The search for John Doe – Who’s running the queries (Algorithms) and wants to know
Posted Feb 24 2009 10:44pm
De-identification of data base material, it’s all in a query and who’s running it. As far as I know, it’s not illegal to run queries and when matches are made, one has the rap sheet on any one of us. De-identified data bases are marketed and sold all the time for all types of purposes, genomic study, R and D, insurance research (the MIB), and so on.
The only thing that one can count on for sure is the initial data base, but matching and running queries (algorithms) is a way of life today with technology, thus matches on healthcare and other items are not that difficult or time consuming to create. Again, it all depends on who is creating the query for information and what they intend to do with the information. This is one of the reasons I speak out on being careful about what you put on the internet, more data to be mined “and queried”.
Computers do a real nice quick job of that for us as we can see every day when we are on the Internet. Some companies made millions and billions last year in creating matches when it came to money, perhaps the recently closed down subsidiary of United Health Care, Ingenix made use of some of some algorithms as they also had drug store data bases to see what drugs were being taken, again perhaps de-identified to be legal, but the money in the whole game here is queries.
As technology continues to roll on, perhaps someday certain Queries ( algorithms) with certain data bases might have a need to become registered, but that would be one big nightmare of sorts, unless the companies elected to provide audit tables of all software activity in that area with the SEC as a simple for instance, and that would require more data banks at the SEC and folks with IT to run and manage them, maybe not a bad idea after all, with leaders at the SEC in IT who could understand the process.
You can read below and see an example of how easy matches were made to find the former governor of Massachusetts though a query to match date of birth, zip codes, gender, zip and it found him, even with data that has been stripped of all potential identifiers. Again, de-identified data is sold to the highest bidder in some instances and generates money for those that sell the data bases. We really are for sale in one form or another.
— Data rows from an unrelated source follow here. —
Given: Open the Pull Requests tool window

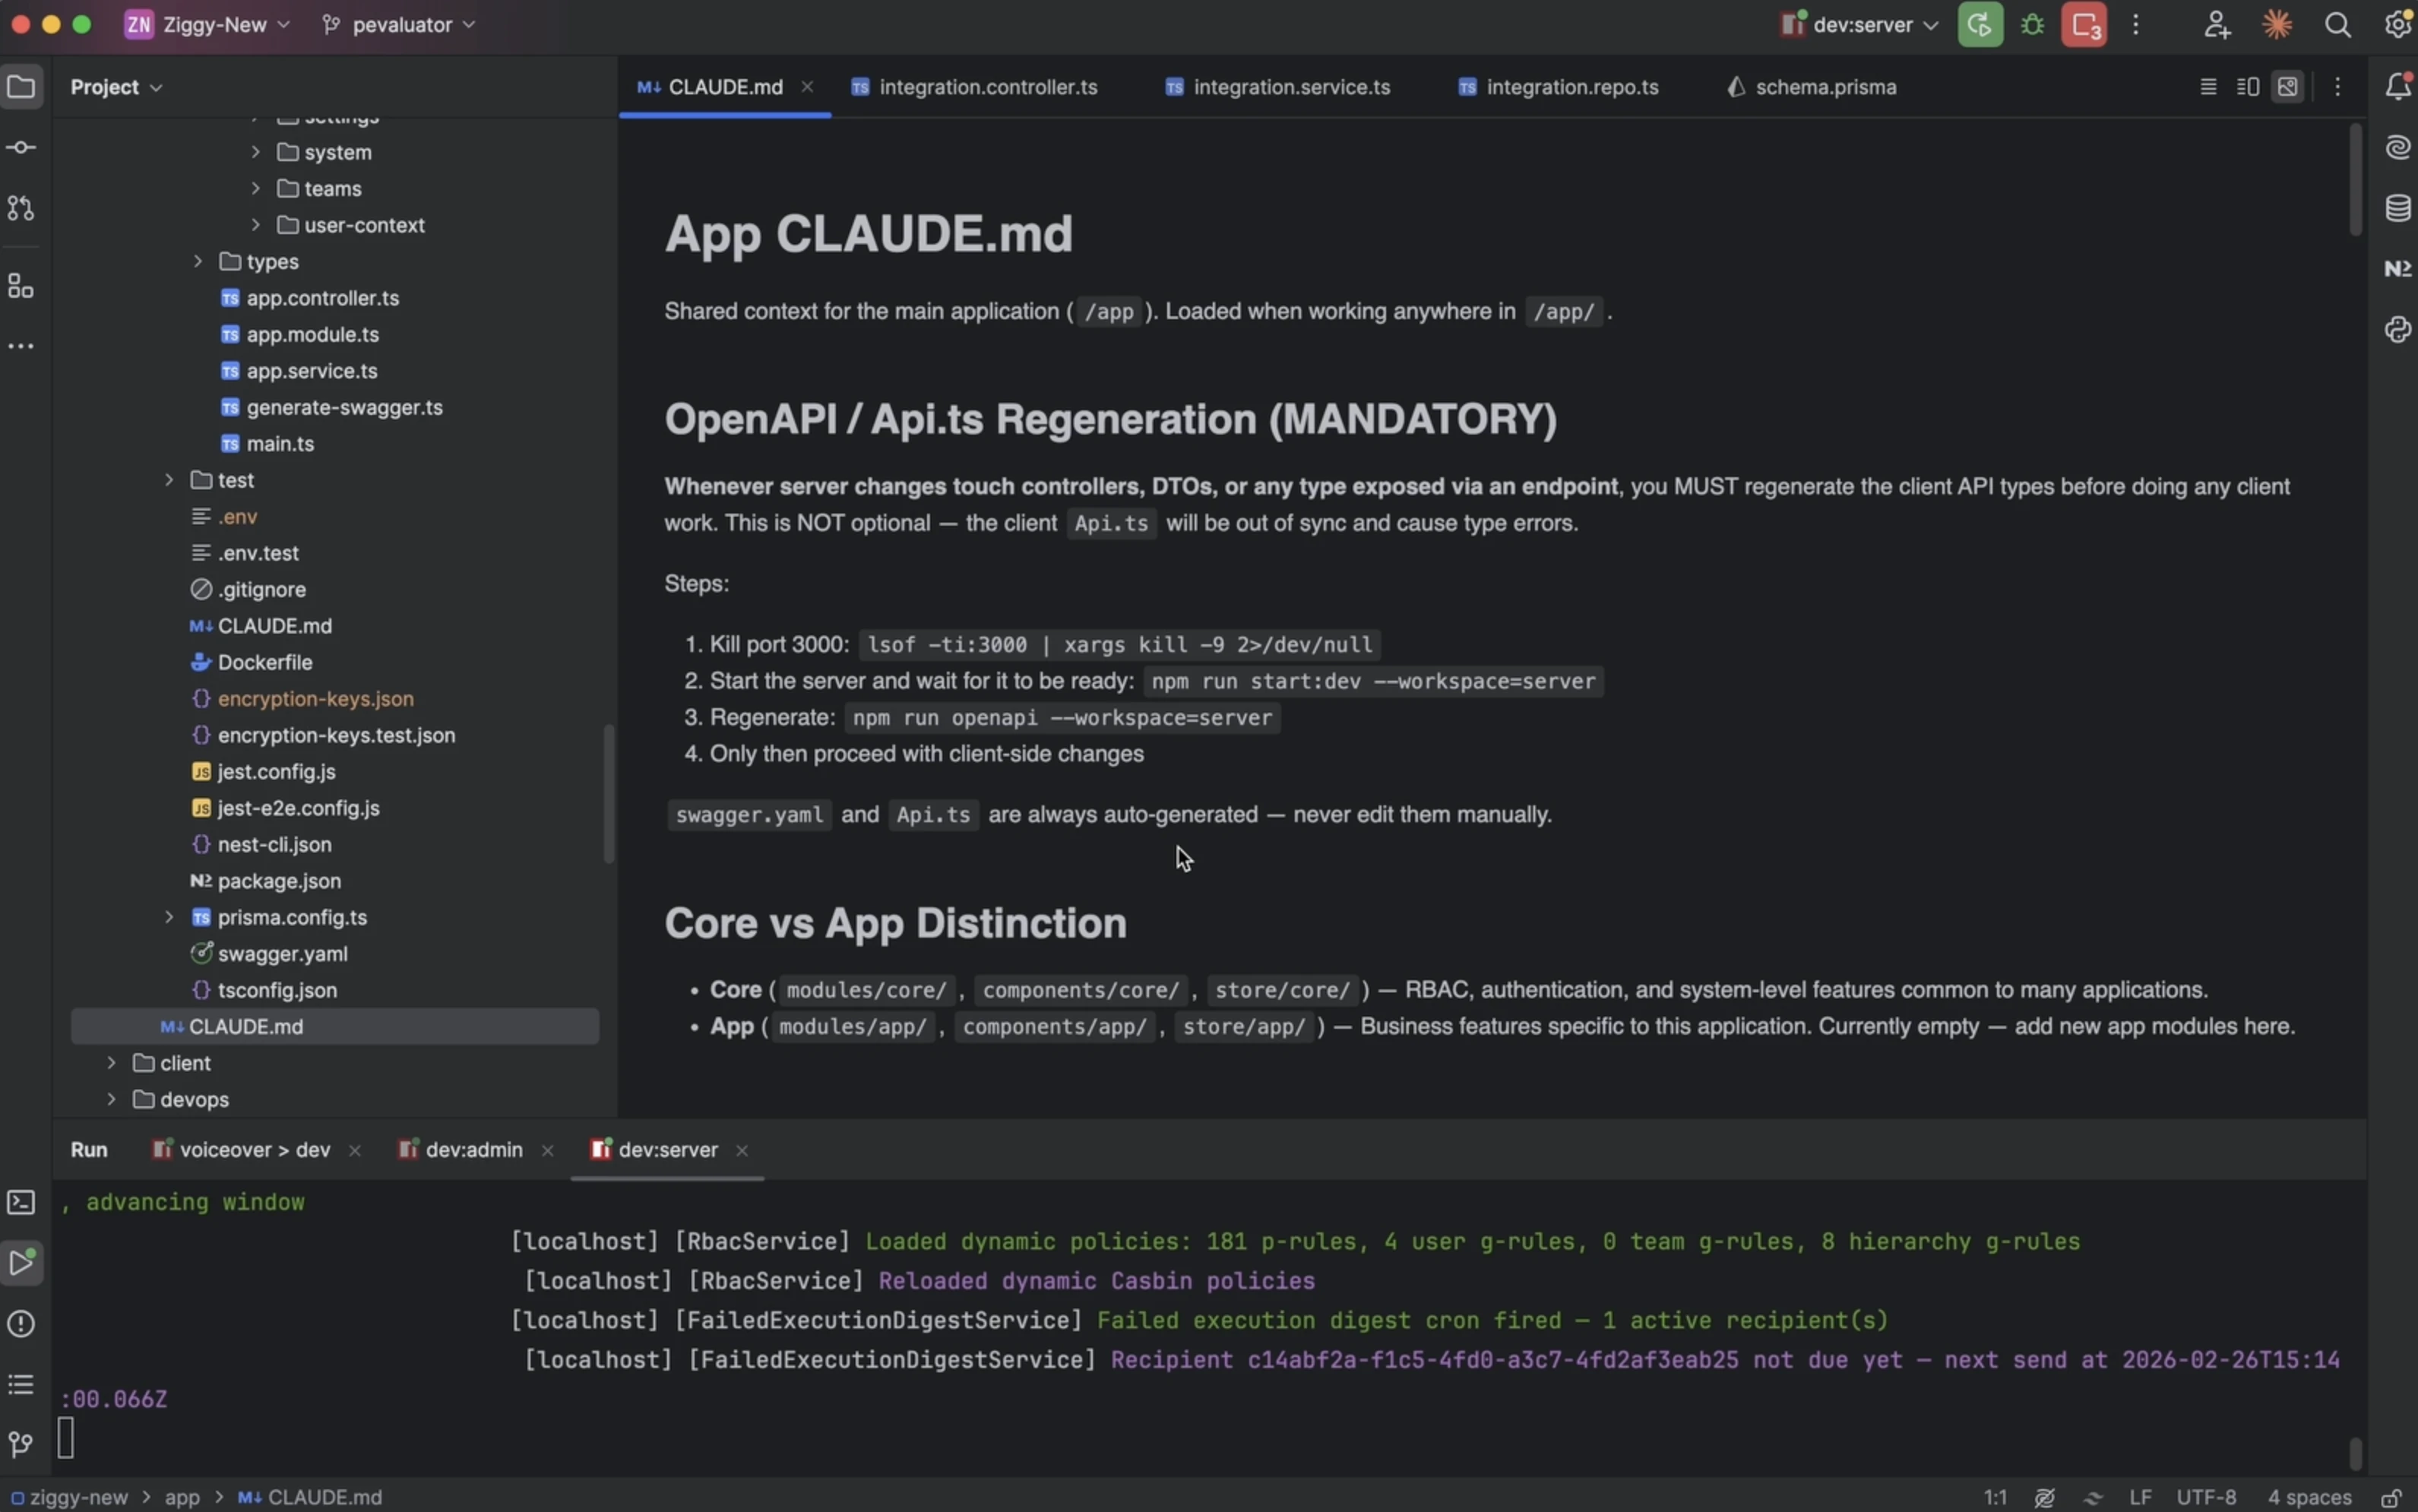Looking at the screenshot, I should (x=21, y=208).
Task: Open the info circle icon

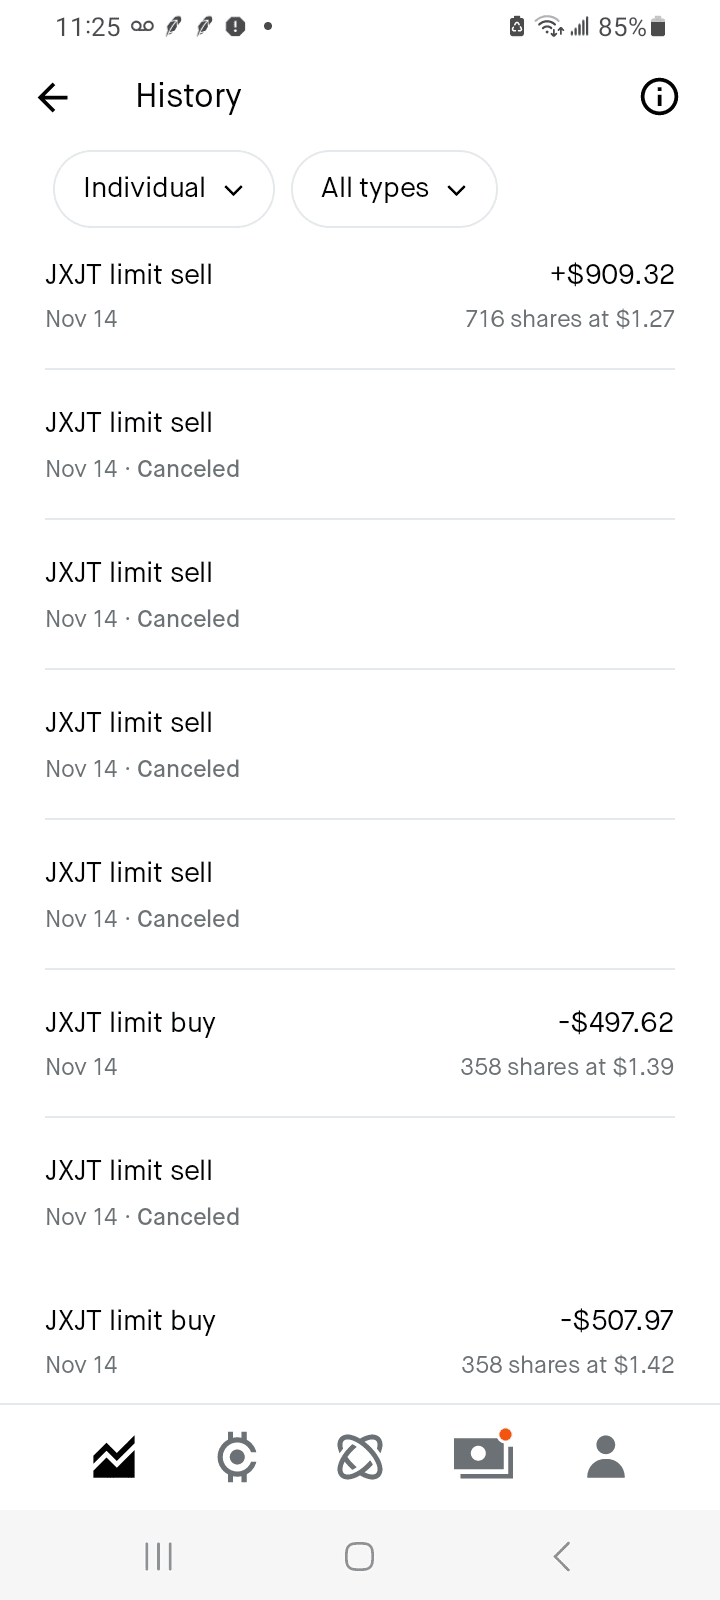Action: coord(658,97)
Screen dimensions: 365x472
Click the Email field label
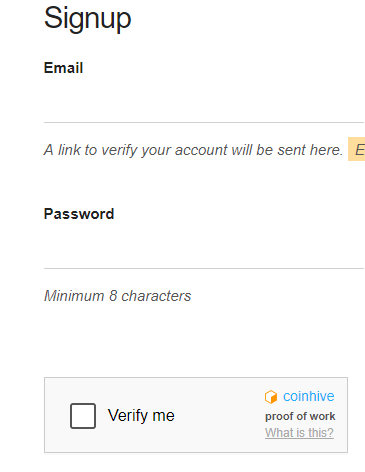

Most folks in science probably don’t even give this any thought as their processes are to find a cure for diseases, but not the same with other who market and have financial gain at hand, so again, who’s query is it after all and what do they plan to do with the matches, a very big question we should all ponder and not take for granted as there’s been much of this behind the scenes for years, we just need some folks in high positions that understand the “hands on” knowledge here and how to create solutions, an area where politicians fall short with technical expertise, except for promises. One thing for sure if you hang around this blog long enough you’re bound to figure out what an algorithm is and how they produce both data and revenue. We need to shop at the “smart” stores real soon for our leaders, otherwise the folks who run algorithms for a profit keep socking the money away and at times it is can be denying healthcare to individuals who may end up dying as a result. BD
A new era for medical privacy dawned in 1997, when a computer scientist named Latanya Sweeney showed she could identify then-Gov. William Weld of Massachusetts on a list of patients discharged from a hospital, even though the data had been stripped of identifiers such as names, addresses and Social Security numbers.
Using a publicly available list of registered voters, Sweeney zeroed in on Weld’s ZIP code in Cambridge, Mass., and matched dates of birth and genders on two lists downloaded from the Internet. Weld emerged as the only match.
Sweeney said 87 percent of Americans could be similarly identified in a dataset even if it reveals only their birth dates, genders and ZIP codes. Lawmakers took her comments into account when they crafted the Health Insurance Portability and Accountability Act’s Privacy Rule, which took effect in 2003, nearly seven years after Congress passed HIPAA.
Today, medical data is increasingly being stripped of identifying information and sold to the highest bidders. However, a growing number of mathematics and computer science experts are saying that such de-identified datasets lend themselves to re-identification with today’s advanced data-mining techniques.
For example, one of Malin’s students, Allison Beck McCoy, recently showed that laboratory test results such as blood sugar values could be linked to individuals in de-identified records. McCoy used a de-identified dataset available to researchers at the National Institutes of Health and matched it with de-identified lab data from a DNA databank at Vanderbilt.